Family : Tapiridae
Text © DrSc Giuliano Russini – Biologist Zoologist
English translation by Mario Beltramini
The Malayan tapirs, members of the only genus Tapir (Tapirus), are placental eutherian mammals afferent to the order of the Perissodactyls (Perissodactyla) and to the family of the Tapirids (Tapiridae).
To such order, are afferent also the equids and the rhinocerontids.
Extremely interesting is the geographic distribution of these mammals in central-southern America as well as, with only one species, the Tapirus indicus, also in south-eastern Asia.
As a general rule, the tapirs of the Old as well as of the New World are somewhere in between a big pig and an hippo; like this one, it loves to frequent, in both terrestrial areas, the rivers and the ponds where it remains immersed for long time and where it is able to walk.
The Asian tapir, or Malayan or of the saddle-cloth (Tapirus indicus Desmarest, 1819), here treated, is the only species in the Asian region.
The saddle-cloth tapir lives in Siam (that is, Thailand), the peninsula of Malacca, Sumatra and Borneo islands.
This perissodactyl, known in Europe only since the half of the XIX century, even if in its origin countries it was not too rare, is on the contrary known by the Chinese since the ancient times and was called by them under the name of “mé”.
Nowadays, the International Union for Control of Nature (IUCN) sets its status as and “endangered” species, that is, EN (endangered).
This animal frequents the humid forests rich in ponds and marshes, places it frequents mainly during the night hours.
It is even one metre tall at the withers and reaches the length of about two metres and a half, with the tail reduced to a simple rudiment. The trunk is stocky, the ears are fairly big and of oval shape; the head is elongated and ends in a muzzle prolonging in a proboscis which is long at most a thirty centimetres.

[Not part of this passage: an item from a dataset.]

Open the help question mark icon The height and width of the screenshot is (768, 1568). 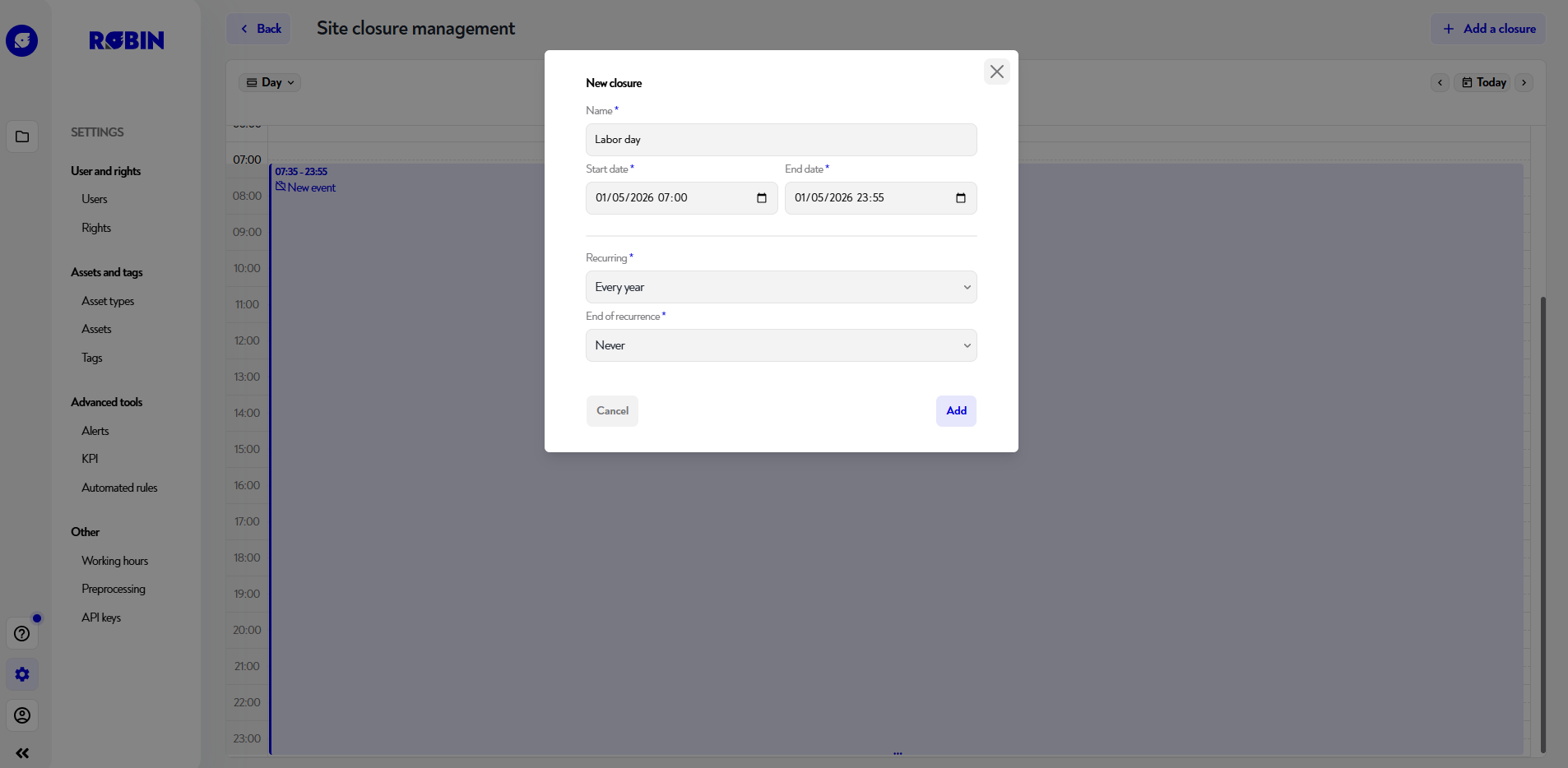[x=22, y=633]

The hair of this tapir is extremely characteristic, and this allows distinguishing it at first sight from its congeners. Very dark (black or dark gray), on the fore parts and on both pairs of legs, whilst it is whitish on the belly and on the rump, so much that the current name of this perissodactyl is amply justified; for saddle-cloth it is in fact meant an ornamental tissue usually placed on the rump of animals (mainly equids), during parades and folkloric celebrations. On the other hand, the hair is thick and very short.

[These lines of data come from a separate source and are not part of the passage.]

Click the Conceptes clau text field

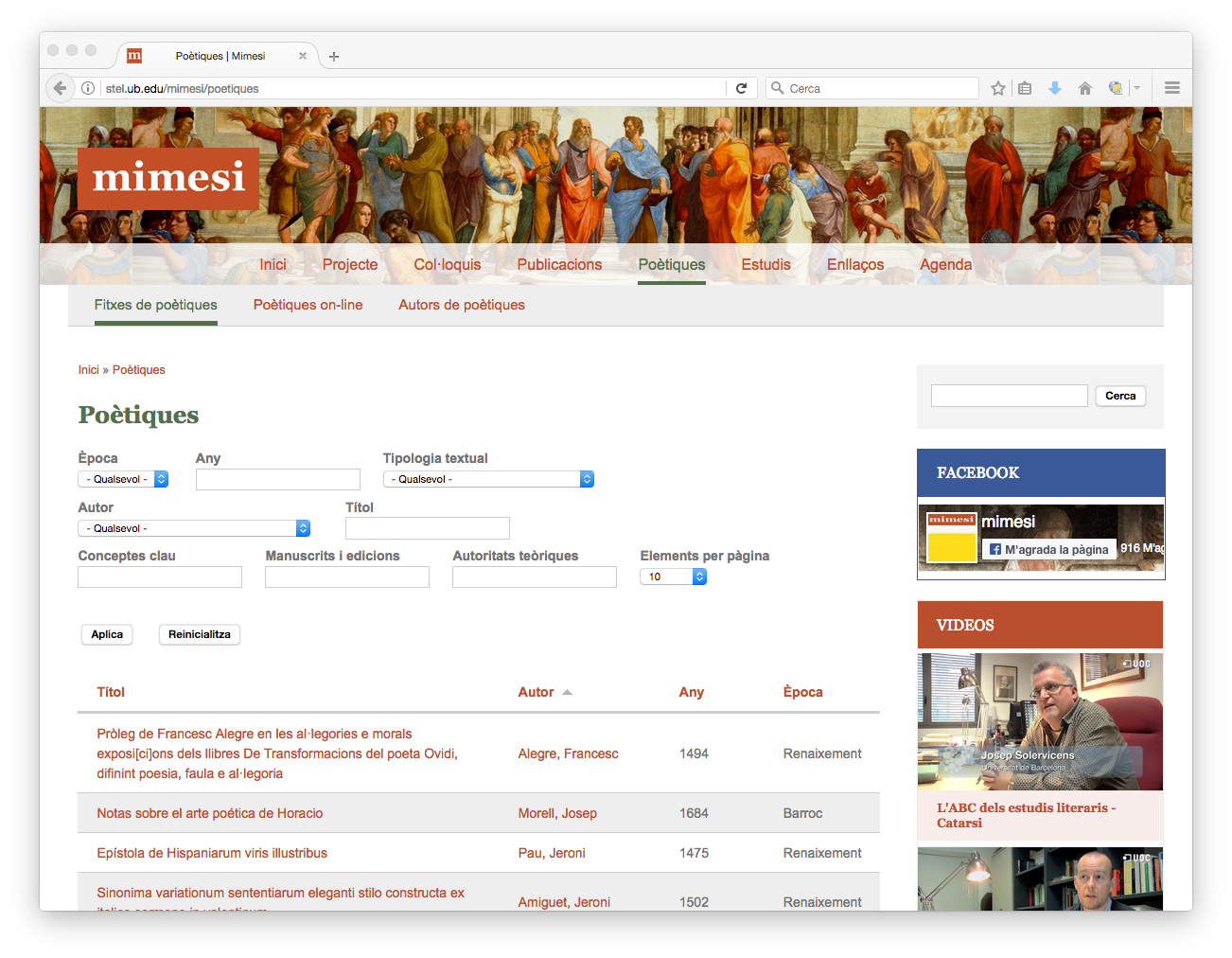[160, 577]
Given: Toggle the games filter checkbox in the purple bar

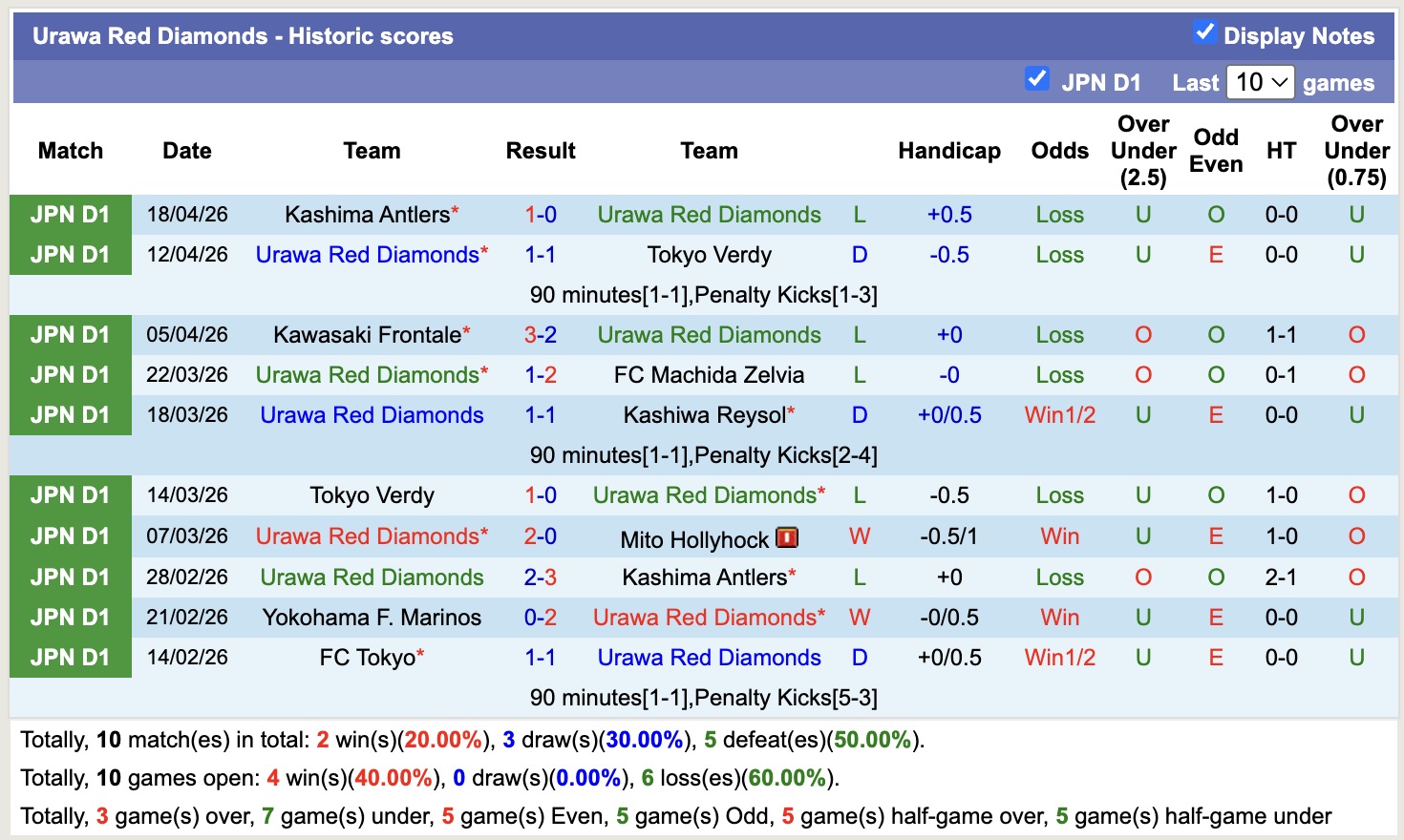Looking at the screenshot, I should pyautogui.click(x=1036, y=79).
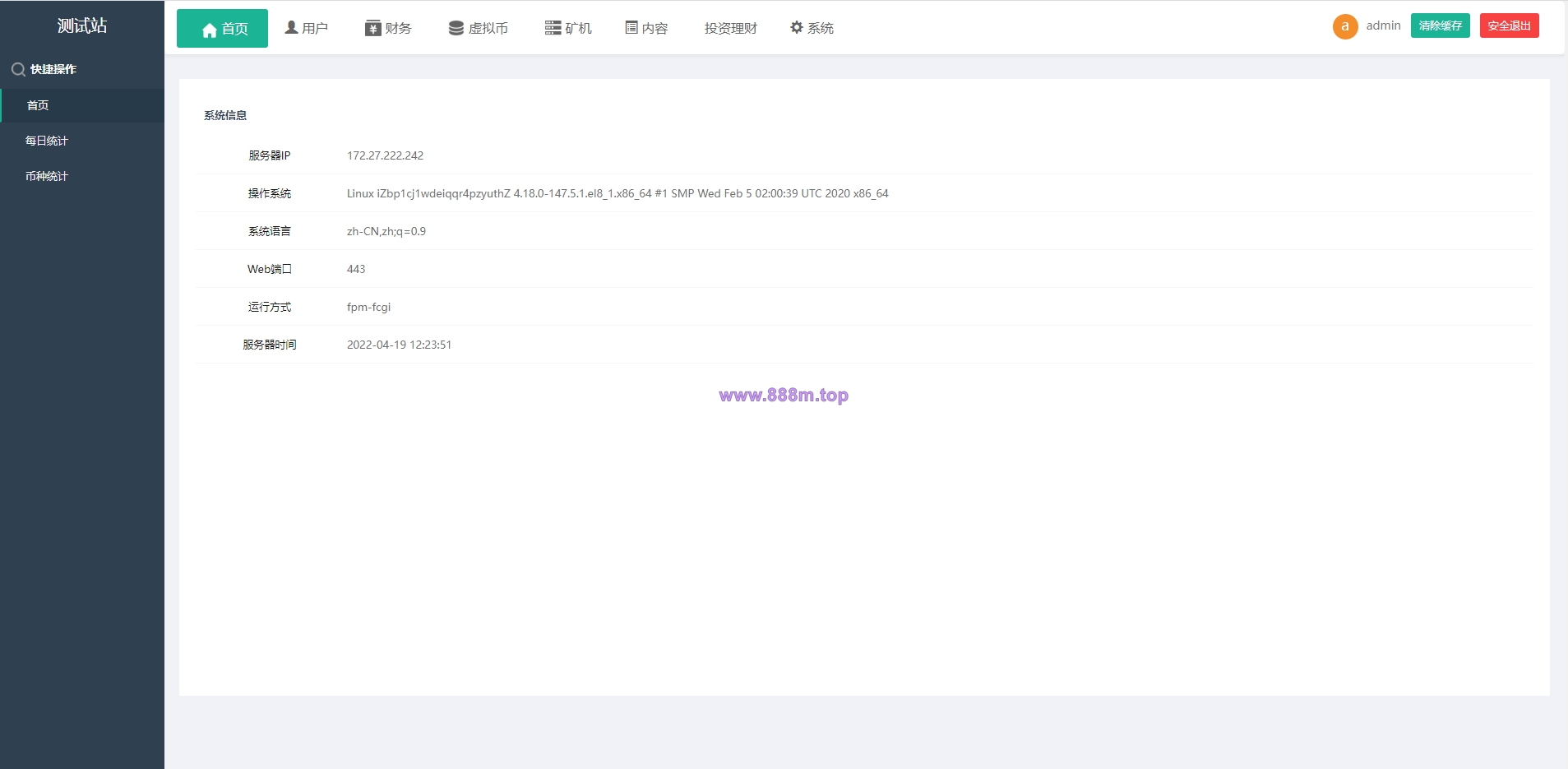Click the search icon next to 快捷操作
The image size is (1568, 769).
coord(18,70)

The colouration of the young tapirs is completely different, and has a purely mimetic function; in fact, on a blackish background stand out very pale dots and lines.
It mainly nourishes of aquatic vegetables and of tender leaves, which skillfully picks up by utilizing its mobile proboscis.

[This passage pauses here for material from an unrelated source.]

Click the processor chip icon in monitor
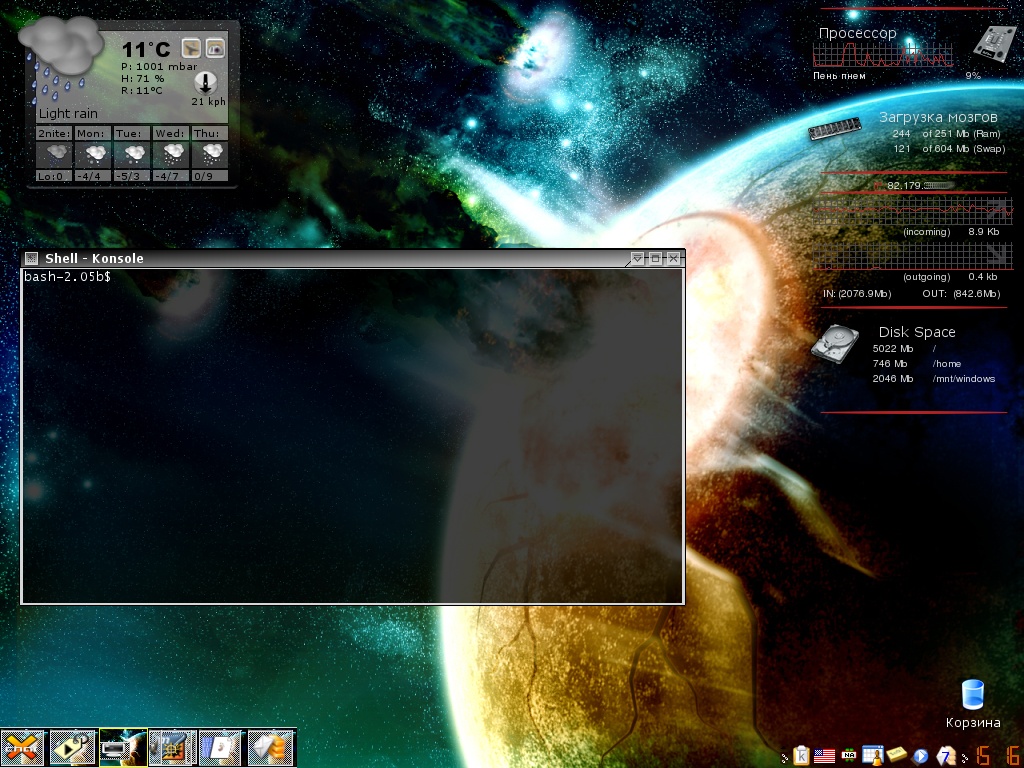 (994, 43)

It is a shy animal and with a very fearful character.
It moves with extreme caution in the thick vegetal bush, united in family groups or in little numerous small herds, showing itself rarely to the local populations themselves.
If it feels too closely menaced, it does not hesitate in diving into the water where it swims with great confidence, thus being able almost always to escape the dangers. It seems that it is capable to remain underwater for a long time, without needing to emerge too often for changing its air reserve.
The female, after a more than thirteen months gestation, gives birth to one, or, more rarely, two offspring.
Other species of tapirs do live in the New World, more precisely in central-southern America.
They are the American tapir (Tapirus tapirus, till the seventies of the last century called Tapirus americanus), the Mountain tapir (Tapirus roulini) rather rare and the extremely rare, and maybe already extinct, Baird’s tapir, called also Mountain cow (Tapirus bairdii).